Kevin Gaughen has posted on X, formerly known as Twitter, ‘I am gauging interest‘ and poses a question:
“Should Libertarian Party members file a derivative lawsuit against the Libertarian National Committee for the purpose of removing malfeasant, Mises-installed board members and regaining control of the party?“
For the curious, a derivative lawsuit exists so that the members (broadly interpreted) of an organization can save the organization from a rogue board of directors. Gaughen explains this:
Basically, you need 50 members of the libertarian party to file a lawsuit. If the court allows the action to proceed, the 50 plaintiffs then acting as the corporation, and their request will be for the court to remove malfeasant board members.


I thought Kevin was busy with the Keystone Party now.
1. It won’t work. I’ve seen this happen multiple times in the GOP. Granted, not nationally with the RNC, but locally. The courts will virtually always choose to NOT interfere in the internal operations and governance of a political party. It’s an extremely high threshold to get their involvement. You would likely, at minimum, need to definitely prove outright fraud in the actual election of the board and/or that the board is conspiring to operate a fundamentally criminal enterprise (like a RICO case, which was meant to go after the mafia). Almost 0% chance that happens here.

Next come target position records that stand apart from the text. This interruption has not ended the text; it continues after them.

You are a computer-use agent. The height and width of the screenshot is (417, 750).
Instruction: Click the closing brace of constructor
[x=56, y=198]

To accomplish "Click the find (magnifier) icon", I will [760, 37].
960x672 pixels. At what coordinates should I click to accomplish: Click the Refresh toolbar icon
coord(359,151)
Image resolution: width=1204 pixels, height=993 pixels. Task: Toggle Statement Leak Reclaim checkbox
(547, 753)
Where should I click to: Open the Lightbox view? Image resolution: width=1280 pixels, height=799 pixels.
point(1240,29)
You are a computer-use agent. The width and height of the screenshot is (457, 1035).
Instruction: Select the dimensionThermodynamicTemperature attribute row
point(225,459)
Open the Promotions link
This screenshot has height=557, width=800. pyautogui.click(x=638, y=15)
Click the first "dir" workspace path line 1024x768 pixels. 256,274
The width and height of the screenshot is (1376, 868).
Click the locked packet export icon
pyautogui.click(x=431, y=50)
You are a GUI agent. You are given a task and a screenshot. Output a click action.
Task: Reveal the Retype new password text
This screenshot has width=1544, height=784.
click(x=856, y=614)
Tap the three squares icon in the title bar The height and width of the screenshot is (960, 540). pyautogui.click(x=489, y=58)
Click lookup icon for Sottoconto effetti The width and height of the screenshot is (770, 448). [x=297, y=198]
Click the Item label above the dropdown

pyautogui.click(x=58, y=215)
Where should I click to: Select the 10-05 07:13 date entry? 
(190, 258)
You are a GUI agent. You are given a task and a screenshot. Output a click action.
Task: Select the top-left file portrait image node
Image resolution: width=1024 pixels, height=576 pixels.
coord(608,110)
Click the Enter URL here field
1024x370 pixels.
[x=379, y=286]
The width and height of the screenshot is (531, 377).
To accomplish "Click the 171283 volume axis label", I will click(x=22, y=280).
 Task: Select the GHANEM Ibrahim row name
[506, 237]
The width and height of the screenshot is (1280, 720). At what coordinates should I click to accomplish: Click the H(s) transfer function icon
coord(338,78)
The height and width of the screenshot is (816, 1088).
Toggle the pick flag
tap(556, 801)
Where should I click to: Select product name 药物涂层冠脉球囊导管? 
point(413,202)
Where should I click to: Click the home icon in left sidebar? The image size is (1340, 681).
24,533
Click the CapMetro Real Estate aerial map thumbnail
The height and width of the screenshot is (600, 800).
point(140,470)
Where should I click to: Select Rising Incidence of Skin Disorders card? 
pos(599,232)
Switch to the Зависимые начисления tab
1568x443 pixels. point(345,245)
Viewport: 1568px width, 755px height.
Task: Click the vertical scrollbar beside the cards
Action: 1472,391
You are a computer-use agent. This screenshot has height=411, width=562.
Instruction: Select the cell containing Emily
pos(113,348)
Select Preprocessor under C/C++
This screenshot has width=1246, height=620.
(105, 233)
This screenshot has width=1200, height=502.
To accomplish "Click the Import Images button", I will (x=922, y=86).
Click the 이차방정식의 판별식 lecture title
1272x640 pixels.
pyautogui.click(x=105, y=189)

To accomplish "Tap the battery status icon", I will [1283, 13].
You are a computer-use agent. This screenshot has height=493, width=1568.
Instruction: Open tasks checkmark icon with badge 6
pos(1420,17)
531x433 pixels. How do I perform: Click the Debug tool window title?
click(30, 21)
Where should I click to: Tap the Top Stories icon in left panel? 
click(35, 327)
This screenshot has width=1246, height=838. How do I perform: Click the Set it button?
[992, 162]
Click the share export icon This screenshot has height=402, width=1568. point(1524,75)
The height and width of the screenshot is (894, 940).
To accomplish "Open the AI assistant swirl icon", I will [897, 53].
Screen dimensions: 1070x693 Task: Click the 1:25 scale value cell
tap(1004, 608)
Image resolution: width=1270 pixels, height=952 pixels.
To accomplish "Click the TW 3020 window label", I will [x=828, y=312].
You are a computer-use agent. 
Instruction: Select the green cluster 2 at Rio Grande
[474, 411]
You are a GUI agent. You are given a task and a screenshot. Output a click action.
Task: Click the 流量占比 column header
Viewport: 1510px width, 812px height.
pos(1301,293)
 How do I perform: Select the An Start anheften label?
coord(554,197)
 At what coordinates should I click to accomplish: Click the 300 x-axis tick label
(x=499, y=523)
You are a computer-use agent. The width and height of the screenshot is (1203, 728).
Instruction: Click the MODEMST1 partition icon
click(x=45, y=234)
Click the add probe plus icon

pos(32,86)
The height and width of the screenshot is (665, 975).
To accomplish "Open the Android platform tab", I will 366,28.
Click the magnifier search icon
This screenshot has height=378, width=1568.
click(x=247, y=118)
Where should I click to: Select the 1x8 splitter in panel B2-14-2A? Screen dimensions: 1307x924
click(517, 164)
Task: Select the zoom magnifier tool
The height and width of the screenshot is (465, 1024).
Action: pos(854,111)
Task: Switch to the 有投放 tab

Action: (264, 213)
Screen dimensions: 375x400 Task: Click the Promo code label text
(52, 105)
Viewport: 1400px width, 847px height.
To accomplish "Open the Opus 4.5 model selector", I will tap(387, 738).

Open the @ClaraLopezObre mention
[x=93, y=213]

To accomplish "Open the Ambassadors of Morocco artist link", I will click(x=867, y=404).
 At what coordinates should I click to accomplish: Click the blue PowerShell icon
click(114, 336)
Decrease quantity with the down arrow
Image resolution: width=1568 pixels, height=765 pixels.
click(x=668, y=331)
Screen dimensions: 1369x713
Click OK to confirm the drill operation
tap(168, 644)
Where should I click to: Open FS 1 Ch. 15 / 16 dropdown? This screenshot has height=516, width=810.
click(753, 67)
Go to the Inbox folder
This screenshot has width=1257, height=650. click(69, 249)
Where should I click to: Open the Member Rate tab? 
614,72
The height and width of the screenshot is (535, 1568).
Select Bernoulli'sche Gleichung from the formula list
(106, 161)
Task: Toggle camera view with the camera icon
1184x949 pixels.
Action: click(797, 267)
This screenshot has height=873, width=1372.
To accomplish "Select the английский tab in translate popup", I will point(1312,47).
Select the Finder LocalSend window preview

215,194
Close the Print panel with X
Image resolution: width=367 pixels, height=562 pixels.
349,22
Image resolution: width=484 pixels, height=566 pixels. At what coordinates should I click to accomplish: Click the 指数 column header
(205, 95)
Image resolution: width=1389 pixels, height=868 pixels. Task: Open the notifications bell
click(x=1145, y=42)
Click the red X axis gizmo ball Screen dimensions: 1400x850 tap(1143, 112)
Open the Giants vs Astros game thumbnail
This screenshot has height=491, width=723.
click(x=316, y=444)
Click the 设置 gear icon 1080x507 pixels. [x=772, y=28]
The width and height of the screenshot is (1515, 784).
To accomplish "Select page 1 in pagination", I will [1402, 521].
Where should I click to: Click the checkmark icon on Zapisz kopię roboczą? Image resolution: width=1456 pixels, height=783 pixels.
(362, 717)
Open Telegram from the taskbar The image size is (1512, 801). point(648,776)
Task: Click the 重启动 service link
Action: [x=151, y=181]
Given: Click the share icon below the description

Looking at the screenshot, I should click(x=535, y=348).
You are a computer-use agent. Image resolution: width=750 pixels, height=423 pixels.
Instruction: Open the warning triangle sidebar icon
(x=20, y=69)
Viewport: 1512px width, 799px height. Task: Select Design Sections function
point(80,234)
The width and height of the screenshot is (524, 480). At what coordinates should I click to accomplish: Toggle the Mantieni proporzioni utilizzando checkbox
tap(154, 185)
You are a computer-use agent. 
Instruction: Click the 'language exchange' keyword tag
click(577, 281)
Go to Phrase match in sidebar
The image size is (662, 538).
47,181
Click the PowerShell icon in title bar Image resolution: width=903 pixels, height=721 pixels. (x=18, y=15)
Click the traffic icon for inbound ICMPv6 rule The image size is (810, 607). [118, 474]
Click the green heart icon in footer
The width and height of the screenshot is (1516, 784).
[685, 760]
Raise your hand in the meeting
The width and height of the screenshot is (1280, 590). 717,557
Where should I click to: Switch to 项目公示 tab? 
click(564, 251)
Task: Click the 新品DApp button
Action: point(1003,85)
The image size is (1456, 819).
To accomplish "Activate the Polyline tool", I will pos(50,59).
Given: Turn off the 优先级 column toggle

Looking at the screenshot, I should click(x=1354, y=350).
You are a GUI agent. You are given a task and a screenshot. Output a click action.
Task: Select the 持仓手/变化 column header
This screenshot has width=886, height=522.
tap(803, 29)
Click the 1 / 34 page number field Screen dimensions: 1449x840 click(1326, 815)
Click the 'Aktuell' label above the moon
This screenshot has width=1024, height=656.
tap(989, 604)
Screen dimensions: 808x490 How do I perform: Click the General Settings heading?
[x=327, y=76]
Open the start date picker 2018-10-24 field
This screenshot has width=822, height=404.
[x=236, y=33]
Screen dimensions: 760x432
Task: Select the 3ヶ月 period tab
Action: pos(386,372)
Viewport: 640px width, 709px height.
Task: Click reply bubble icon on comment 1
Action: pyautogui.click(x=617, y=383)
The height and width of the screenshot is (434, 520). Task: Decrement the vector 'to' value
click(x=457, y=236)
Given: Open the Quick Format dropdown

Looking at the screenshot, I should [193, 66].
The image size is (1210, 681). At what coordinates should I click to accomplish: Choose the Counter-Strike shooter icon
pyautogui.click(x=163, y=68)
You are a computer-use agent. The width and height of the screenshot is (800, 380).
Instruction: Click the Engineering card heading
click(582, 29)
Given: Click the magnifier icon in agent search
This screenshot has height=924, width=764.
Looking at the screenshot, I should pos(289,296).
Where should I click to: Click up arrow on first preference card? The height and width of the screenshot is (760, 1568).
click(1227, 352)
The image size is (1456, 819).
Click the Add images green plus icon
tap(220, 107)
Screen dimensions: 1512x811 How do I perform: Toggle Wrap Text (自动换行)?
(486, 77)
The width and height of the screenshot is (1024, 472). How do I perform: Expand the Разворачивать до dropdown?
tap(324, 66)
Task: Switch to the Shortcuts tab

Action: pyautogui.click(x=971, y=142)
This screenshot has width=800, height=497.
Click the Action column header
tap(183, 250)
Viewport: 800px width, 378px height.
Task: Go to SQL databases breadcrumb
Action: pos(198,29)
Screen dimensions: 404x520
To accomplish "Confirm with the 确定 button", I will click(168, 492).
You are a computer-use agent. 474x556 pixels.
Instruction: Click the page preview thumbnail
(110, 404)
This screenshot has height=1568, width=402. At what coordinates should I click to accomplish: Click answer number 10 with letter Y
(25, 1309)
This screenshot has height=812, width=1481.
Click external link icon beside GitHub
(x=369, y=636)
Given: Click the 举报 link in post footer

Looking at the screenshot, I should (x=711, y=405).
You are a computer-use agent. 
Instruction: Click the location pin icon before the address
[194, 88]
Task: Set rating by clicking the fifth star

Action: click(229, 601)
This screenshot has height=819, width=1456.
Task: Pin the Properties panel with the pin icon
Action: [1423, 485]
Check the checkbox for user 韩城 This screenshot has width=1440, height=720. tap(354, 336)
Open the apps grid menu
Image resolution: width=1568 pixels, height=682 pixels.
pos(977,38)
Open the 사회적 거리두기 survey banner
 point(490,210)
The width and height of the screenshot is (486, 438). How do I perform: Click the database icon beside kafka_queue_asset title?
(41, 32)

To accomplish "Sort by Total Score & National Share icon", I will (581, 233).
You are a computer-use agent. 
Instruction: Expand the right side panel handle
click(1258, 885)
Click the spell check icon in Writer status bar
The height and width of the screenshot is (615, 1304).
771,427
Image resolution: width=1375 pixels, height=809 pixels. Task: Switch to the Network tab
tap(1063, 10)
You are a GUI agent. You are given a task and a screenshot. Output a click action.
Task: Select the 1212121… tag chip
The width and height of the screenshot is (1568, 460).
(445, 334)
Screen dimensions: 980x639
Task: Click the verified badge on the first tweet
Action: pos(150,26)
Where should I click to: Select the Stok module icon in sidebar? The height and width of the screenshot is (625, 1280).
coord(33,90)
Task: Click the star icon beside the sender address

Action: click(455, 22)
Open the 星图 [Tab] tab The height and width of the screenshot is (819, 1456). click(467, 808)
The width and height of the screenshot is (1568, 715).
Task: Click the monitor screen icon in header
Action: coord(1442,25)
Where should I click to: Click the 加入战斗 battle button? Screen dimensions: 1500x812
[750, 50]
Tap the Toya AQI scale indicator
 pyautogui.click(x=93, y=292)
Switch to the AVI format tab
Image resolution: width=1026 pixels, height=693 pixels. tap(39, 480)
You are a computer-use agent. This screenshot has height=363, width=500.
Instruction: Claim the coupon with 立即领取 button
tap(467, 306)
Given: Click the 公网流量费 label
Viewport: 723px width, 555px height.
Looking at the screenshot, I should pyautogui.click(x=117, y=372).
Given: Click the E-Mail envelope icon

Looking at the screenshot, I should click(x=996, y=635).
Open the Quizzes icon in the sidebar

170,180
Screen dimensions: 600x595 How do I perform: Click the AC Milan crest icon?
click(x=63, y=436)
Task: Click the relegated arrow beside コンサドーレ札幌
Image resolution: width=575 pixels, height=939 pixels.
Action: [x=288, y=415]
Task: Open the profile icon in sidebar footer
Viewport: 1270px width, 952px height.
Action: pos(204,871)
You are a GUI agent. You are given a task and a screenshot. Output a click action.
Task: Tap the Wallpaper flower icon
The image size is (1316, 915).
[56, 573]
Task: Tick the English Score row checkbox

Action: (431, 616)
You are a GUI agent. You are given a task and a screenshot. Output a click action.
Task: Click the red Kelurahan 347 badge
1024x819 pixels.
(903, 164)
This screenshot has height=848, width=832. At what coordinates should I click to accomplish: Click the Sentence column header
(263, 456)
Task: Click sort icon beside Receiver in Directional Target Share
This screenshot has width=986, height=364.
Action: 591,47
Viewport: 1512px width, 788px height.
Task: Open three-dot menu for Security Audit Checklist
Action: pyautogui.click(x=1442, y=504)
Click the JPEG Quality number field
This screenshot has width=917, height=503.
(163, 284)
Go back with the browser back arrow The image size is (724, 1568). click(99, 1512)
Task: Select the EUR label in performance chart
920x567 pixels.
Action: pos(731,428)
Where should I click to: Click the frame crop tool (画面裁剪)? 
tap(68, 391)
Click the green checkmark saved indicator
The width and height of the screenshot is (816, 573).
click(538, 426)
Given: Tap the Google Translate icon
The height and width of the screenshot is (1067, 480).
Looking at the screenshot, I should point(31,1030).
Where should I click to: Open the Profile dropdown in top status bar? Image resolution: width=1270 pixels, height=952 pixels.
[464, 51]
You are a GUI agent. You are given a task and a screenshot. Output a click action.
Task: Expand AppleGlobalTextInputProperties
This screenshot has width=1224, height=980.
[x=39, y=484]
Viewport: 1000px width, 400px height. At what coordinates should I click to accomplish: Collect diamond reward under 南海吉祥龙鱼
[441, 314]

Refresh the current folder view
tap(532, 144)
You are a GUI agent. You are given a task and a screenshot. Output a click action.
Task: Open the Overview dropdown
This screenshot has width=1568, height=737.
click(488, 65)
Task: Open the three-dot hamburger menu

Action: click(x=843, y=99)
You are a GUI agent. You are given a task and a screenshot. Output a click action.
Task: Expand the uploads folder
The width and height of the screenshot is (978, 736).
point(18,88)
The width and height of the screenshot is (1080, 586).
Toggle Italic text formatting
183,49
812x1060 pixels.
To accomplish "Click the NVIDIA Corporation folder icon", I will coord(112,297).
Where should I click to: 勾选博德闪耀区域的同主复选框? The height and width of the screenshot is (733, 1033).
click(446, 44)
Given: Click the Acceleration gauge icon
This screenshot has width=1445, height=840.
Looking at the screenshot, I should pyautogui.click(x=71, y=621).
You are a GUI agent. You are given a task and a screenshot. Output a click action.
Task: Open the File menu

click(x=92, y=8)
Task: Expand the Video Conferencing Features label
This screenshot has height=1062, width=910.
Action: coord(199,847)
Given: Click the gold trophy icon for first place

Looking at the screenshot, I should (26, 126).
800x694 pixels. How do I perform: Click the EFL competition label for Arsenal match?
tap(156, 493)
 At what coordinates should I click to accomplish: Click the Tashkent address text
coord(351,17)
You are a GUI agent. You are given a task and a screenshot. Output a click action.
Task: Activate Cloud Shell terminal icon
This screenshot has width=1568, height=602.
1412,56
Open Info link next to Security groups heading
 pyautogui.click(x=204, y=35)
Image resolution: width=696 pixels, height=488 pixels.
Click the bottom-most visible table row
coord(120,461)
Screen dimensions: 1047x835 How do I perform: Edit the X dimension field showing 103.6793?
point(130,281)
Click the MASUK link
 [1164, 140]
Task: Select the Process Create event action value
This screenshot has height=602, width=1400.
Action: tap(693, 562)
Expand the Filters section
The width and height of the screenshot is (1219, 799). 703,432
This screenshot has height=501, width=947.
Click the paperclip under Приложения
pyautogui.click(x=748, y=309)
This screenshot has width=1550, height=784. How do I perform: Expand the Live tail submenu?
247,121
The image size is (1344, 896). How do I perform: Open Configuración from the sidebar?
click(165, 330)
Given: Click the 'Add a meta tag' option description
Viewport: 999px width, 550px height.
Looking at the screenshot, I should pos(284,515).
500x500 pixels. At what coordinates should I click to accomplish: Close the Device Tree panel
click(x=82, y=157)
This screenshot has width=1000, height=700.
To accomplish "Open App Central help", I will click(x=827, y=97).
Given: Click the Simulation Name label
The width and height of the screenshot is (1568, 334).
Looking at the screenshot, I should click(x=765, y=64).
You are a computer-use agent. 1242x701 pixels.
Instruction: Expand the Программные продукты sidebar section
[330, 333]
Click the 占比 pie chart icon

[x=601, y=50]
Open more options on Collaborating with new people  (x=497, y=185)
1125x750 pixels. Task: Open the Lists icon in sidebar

2. Libertarians running to the courts to resolve their problems? Could there be a WORSE example of libertarianism to the public? Organize your delegates and win on vision. Relying on the courts is shameful.
What “Nolan’s Duty” said.
The suit as described sounds like a less frivolous version of the “LNC seeks to become conservators of elderly major party politicians” stunt.
I think there’s merit to filing this lawsuit. Even if you can’t get a resolution through the courts, this should embarrass the queen and her supporters to resign or be more willing to make a deal at national convention.
The money spent on lawyers would be better spent on supporting like-minded members going to Washington, D.C. on Memorial Day weekend next year, and then you just win an election.
It would have had to have been done much earlier, if at all. By the time a court decision is ready to be made on this it will be close to the convention and the judge will just say wait for the convention.